Vietnam's public debt increases nearly 15 times over past 15 years

By VnExpress   November 1, 2016 | 11:45 pm PT
Vietnam's public debt increases nearly 15 times over past 15 years
A worker works at an assembly plant at Pha Rung shipyard in Vietnam's port city of Hai Phong, east of Hanoi October 4, 2016. Photo by Reuters/Kham
Plunging oil prices have taken their toll on the government's coffers.

Vietnam’s public debt increased almost 15 times from 2001 to 2015 from $8.1 billion to $120 billion, said Finance Minister Dinh Tien Dung.

“Public debt in the past five years has climbed 18.4 percent on average and three times faster than economic growth,” said the minister on Tuesday at a parliament meeting.

Official statistics show that as of the end of 2015, Vietnam’s total debt was more than VND2,680 trillion or $119.9 billion, equal to 62.2 percent of gross domestic product and close to the limit of 65 percent set by parliament.

Vietnam's rising debt is due to declines in state revenue from crude oil and other raw material exports, said Dung.

Slumping crude oil prices have cut revenue from oil considerably. Government statistics show that crude-related revenue, which made up 30 percent of the nation’s budget in 2005, fell to 20 percent in 2010 and accounted for about 10 percent in 2015.

Revenue from oil in the first four months of this year fell sharply by 48.1 percent from the same period last year.

He also blamed the sluggish privatization of the state-owned sector for inherent inefficient use of public funds.

The minister said Vietnam’s public debt has piled up significantly in recent years, mainly in order to service its debt obligations.

Data show in 2015 the government spent VND125 trillion, equivalent to 3 percent of the annual GDP and up 18 percent from the previous year, to pay back debts and meet obligations.

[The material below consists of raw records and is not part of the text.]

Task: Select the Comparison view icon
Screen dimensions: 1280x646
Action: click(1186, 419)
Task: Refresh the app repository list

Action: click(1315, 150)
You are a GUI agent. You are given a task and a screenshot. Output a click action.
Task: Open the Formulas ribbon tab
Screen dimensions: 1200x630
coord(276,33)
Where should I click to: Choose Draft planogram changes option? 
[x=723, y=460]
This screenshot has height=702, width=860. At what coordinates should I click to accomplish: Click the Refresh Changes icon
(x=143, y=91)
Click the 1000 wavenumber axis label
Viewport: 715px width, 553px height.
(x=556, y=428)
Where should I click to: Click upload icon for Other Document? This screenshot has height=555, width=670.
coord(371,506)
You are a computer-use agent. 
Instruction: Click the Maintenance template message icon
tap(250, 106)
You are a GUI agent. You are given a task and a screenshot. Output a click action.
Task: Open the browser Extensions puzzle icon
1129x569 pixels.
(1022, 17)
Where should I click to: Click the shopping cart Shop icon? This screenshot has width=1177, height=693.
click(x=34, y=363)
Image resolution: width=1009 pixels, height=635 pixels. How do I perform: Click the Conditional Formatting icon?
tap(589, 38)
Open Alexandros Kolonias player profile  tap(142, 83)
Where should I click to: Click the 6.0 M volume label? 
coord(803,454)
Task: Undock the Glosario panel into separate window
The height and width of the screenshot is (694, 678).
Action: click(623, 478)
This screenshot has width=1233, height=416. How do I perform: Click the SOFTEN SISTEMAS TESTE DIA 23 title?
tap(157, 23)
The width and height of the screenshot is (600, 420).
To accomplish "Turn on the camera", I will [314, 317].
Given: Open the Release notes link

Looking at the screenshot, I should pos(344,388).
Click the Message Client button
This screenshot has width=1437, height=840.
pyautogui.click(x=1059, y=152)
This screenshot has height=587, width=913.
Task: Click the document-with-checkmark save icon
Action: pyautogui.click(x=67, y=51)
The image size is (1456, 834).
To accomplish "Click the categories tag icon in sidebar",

Vietnam has taken several measures to reverse rising foreign debt such as shifting towards local markets to seek loans with longer terms.

Last year, in an attempt to mitigate the risks of debt repayments, Vietnamese lawmakers set new rules for the local debt market.

Under the new rule, the State Treasury, which holds weekly bond auctions at the Hanoi Stock Exchange, is offering more long-term bonds and cut the trading volume of short-term bonds so that the proportion of bonds with tenures of five years or more will increase to 46 percent of the total outstanding debt.

Statistics show from 2011 to 2013, the Vietnamese government mainly sold bonds with terms of less than three years. It has gradually extended the maturity from three years in 2014 to 4.4 years in 2015 and to five years in the first half of 2016. Bond yields fell from 12 percent in 2011 to around 6 percent in 2015.

And as a percentage of the total outstanding government debt, domestic debt rose from 39 percent in 2011 to 57 percent in 2015, said Vo Huu Hien, deputy head of the Department of Debt Management and External Finance.